Details of our findings and the evidence supporting our ratings are set out in the evidence tables.

Dr Rosie Benneyworth BM BS BMedSci MRCGP

Chief Inspector of Primary Medical Services and Integrated Care

1st January 1970 - During a routine inspection pdf icon

Letter from the Chief Inspector of General Practice

We carried out an announced comprehensive inspection at Dr Paramanthan and Partners

Also known as Otterfield Medical Centre on 15 September 2016. Overall the practice is rated as good.

Our key findings across all the areas we inspected were as follows

  • There was an open and transparent approach to safety and an effective system in place for reporting and recording significant events.
  • Risks to patients were assessed and well managed. With the exception of those relating to the monitoring of fridge vaccines.
  • Staff assessed patients’ needs and delivered care in line with current evidence based guidance. Staff had been trained to provide them with the skills, knowledge and experience to deliver effective care and treatment.
  • Patients said they were treated with compassion, dignity and respect and they were involved in their care and decisions about their treatment.
  • Information about services and how to complain was available and easy to understand. Improvements were made to the quality of care as a result of complaints and concerns.
  • Patients said they found it easy to make an appointment with a named GP and there was continuity of care, with urgent appointments available the same day.
  • The practice had good facilities and was well equipped to treat patients and meet their needs.
  • There was a clear leadership structure and staff felt supported by management.
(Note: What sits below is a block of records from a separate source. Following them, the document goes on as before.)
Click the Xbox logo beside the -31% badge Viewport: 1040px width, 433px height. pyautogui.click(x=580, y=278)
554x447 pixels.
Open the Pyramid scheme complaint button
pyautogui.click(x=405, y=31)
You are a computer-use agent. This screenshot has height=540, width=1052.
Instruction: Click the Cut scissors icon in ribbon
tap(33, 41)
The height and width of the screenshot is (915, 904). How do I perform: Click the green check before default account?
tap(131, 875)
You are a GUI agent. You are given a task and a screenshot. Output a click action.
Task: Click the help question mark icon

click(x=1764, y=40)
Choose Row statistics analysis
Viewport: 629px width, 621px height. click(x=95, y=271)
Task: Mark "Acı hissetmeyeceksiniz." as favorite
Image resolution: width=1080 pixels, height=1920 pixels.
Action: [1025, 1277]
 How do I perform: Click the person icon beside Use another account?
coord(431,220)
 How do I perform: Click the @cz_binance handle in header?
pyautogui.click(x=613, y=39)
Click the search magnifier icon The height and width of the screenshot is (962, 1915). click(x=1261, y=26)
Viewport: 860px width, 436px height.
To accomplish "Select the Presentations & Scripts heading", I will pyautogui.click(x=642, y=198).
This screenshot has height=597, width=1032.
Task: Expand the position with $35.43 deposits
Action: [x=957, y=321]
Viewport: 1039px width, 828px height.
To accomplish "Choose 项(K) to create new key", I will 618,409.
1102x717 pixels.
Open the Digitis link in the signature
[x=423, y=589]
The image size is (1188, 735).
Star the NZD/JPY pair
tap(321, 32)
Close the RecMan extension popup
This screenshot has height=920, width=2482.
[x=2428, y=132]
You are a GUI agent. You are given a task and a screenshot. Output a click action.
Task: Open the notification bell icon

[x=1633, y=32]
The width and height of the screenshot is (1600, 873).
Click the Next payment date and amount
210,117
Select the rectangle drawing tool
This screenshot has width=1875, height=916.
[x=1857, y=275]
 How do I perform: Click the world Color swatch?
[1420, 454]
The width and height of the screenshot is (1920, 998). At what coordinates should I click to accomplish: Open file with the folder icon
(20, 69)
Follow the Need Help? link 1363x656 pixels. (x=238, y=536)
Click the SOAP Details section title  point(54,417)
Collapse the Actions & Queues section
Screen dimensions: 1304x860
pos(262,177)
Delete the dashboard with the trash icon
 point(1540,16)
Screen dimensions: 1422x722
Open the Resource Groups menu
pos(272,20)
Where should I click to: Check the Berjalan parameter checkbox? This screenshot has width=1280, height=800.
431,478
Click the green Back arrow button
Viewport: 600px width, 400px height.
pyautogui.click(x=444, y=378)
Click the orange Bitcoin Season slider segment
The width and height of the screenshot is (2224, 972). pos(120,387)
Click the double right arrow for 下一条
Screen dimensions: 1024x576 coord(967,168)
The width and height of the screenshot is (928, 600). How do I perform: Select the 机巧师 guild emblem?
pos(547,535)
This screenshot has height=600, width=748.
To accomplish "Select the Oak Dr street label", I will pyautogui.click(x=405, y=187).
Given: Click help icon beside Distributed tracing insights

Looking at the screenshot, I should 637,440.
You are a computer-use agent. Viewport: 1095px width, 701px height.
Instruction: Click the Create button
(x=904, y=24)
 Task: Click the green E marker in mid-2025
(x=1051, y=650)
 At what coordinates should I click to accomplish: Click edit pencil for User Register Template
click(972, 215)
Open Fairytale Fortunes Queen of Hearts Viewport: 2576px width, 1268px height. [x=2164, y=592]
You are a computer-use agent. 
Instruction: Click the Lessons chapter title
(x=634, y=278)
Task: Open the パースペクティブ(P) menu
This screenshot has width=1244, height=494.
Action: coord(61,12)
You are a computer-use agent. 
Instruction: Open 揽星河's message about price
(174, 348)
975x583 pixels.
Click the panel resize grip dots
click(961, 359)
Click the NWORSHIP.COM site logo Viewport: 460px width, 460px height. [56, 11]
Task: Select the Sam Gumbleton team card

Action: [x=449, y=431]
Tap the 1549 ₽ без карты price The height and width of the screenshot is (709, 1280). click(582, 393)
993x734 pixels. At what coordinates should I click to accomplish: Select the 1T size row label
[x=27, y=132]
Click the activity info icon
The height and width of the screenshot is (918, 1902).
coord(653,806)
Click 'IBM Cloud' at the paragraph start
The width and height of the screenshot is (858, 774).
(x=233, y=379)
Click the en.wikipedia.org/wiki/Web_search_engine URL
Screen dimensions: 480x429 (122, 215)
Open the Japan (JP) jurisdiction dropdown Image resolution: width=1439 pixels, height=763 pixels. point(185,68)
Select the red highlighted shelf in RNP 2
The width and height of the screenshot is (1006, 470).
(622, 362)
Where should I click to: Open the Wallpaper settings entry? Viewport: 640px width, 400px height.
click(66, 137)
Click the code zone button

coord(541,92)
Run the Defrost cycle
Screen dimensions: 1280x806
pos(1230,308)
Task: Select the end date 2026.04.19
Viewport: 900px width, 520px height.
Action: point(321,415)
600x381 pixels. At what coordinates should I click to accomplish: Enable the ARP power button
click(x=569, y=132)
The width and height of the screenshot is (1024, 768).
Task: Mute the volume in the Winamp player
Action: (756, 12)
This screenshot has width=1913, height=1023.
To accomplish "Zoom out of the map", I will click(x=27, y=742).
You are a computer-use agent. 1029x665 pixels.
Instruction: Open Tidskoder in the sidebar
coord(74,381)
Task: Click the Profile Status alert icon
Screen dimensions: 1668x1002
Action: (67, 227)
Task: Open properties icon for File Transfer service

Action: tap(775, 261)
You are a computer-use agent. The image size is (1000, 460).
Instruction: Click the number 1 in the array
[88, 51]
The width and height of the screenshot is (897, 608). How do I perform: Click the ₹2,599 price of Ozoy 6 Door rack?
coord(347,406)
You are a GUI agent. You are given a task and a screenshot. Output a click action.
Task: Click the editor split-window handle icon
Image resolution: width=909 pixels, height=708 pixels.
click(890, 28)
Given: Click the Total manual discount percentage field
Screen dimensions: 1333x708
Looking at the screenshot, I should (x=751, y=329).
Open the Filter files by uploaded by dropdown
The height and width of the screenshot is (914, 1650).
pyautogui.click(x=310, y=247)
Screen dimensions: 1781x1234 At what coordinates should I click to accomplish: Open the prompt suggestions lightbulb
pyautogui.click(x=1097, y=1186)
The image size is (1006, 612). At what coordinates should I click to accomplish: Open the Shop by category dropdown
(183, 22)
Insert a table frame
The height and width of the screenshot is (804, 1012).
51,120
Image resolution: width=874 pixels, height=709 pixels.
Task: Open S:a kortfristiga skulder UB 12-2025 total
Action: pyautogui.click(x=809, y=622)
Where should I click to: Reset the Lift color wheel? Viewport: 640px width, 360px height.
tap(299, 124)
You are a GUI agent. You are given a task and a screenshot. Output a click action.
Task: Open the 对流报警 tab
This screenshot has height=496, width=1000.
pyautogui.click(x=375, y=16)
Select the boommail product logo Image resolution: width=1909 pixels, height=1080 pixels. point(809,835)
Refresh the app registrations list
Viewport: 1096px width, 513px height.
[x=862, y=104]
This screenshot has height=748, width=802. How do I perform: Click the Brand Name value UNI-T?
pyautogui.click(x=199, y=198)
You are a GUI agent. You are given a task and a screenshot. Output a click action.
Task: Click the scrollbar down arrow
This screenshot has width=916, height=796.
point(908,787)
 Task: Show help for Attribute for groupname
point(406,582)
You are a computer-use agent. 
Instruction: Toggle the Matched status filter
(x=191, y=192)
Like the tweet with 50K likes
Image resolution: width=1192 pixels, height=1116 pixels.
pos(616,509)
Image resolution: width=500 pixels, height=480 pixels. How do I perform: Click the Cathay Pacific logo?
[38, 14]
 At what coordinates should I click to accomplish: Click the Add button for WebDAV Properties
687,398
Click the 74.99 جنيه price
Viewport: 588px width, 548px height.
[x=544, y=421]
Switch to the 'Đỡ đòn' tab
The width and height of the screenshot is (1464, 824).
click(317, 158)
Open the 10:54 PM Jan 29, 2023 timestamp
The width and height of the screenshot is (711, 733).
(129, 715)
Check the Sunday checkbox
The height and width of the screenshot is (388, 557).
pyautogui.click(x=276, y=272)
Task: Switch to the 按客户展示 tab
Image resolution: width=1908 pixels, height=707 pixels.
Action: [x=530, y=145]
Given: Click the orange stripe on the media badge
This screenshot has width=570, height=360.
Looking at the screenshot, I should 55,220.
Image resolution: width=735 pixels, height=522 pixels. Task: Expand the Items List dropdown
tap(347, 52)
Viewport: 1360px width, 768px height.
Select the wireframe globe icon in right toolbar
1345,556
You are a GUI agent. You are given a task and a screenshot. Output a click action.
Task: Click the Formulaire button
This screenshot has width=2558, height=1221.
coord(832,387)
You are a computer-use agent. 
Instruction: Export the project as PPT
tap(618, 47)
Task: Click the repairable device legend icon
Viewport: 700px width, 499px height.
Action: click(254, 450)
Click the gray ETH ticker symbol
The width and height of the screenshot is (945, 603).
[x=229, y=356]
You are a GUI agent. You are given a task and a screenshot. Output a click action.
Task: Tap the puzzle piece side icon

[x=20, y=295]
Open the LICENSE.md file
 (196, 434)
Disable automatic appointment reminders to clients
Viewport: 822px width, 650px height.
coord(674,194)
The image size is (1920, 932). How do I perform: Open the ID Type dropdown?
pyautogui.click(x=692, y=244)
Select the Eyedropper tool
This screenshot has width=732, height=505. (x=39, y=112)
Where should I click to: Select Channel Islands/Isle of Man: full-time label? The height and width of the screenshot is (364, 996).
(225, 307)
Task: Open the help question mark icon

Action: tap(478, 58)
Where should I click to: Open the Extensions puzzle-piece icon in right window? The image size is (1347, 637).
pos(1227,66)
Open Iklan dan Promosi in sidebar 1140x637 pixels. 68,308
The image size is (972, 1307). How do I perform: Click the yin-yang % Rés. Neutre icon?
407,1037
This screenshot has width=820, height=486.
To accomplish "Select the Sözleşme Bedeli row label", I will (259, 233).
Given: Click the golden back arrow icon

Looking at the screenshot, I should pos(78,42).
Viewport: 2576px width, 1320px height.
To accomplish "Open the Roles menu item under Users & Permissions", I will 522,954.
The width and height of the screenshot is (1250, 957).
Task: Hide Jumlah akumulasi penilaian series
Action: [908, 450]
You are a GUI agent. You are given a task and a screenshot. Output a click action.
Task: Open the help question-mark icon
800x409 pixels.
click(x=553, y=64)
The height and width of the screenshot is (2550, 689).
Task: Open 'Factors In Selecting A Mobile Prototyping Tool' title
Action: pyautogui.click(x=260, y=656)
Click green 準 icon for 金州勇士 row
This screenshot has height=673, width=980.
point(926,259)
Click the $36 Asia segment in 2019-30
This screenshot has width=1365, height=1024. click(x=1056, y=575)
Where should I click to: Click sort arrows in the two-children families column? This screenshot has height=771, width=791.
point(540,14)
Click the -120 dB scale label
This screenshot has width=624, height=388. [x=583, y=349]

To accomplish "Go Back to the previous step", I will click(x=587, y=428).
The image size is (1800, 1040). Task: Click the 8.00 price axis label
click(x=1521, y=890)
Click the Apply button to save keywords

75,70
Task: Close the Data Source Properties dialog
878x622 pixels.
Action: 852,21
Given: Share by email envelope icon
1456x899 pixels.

The practice proactively sought feedback from staff and patients, which it acted on.
  • The provider was aware of and complied with the requirements of the duty of candour.

The areas where the provider should make improvement are:

  • Ensure adequate systems to monitor fridge temperatures are maintained to ensure the safe storage of vaccines.

  • Ensure the practice improves and responds to the national GP patient survey results in low scoring areas.